## WHAT THE EXERCISE ASKS
The line containing "Task: Click the" and every line after it to the end of the records: set those down exactly, without any pictures.

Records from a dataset
==========

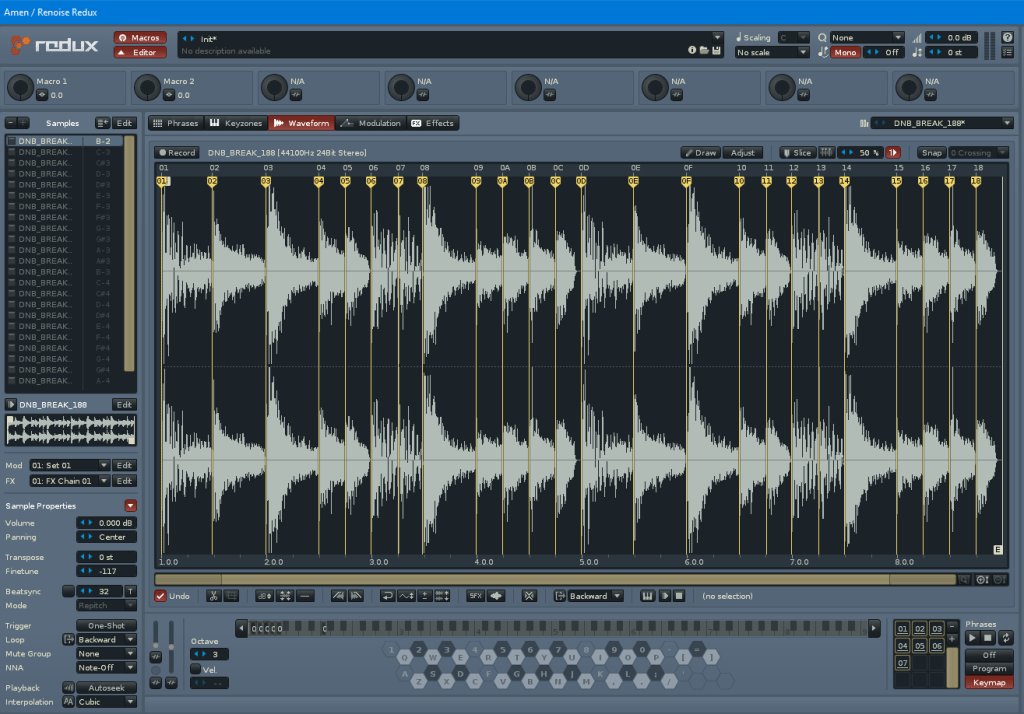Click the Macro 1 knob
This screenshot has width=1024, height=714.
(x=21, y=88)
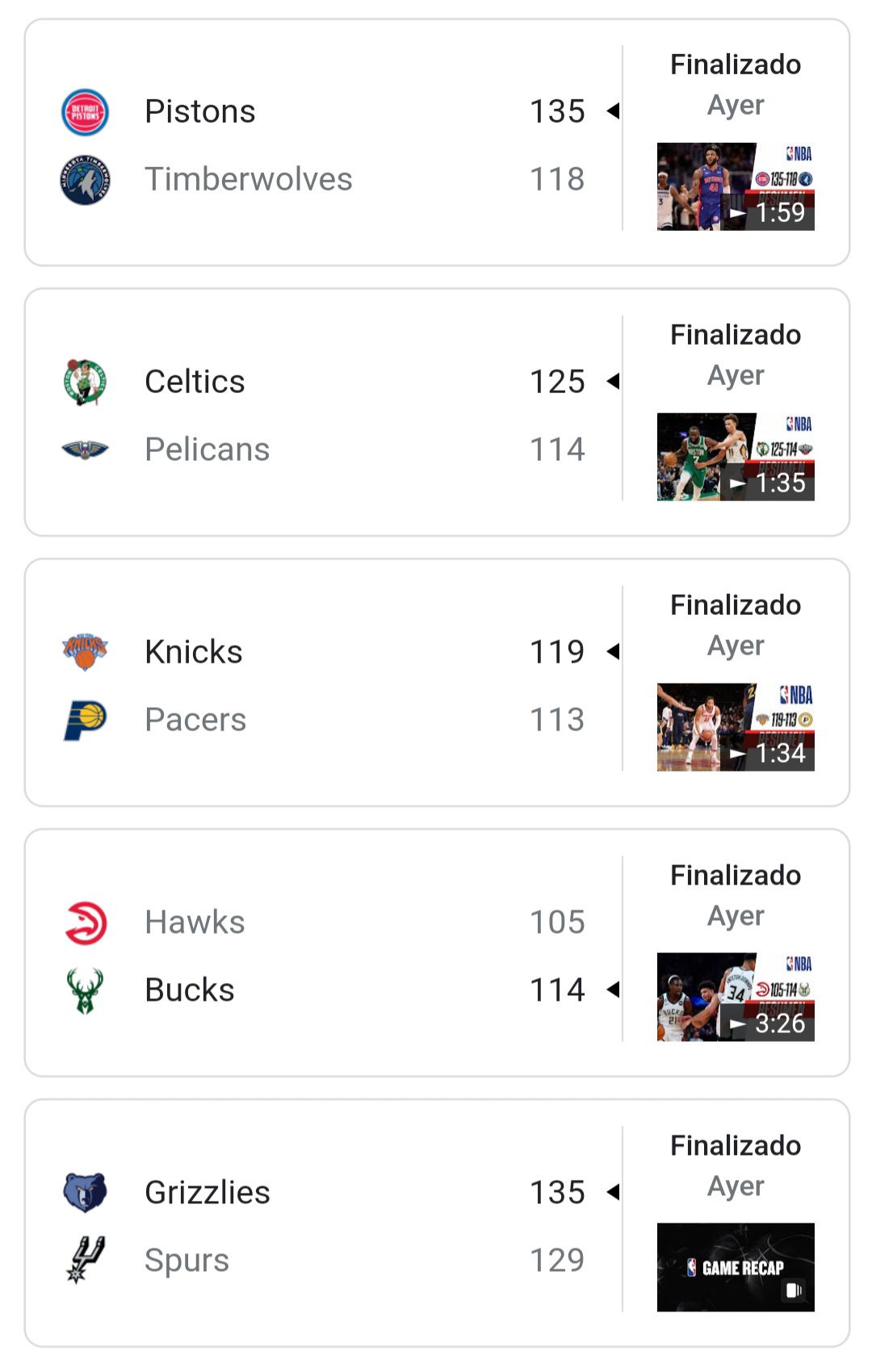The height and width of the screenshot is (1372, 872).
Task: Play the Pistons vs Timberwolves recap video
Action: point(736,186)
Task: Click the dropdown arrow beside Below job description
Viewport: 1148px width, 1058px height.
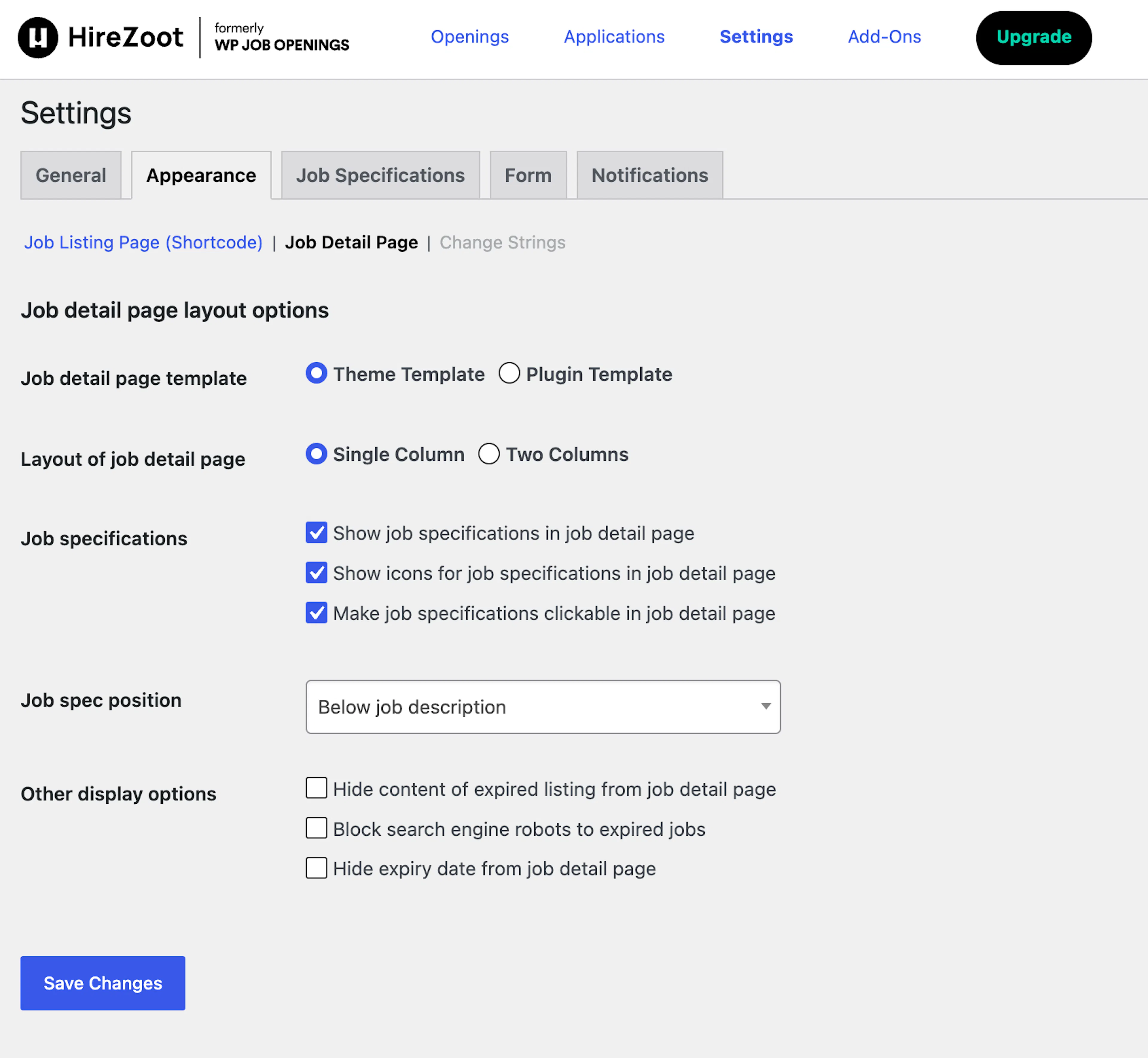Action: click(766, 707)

==========

## ANSWER
Task: Click the dropdown arrow beside Below job description
Viewport: 1148px width, 1058px height.
Action: click(766, 707)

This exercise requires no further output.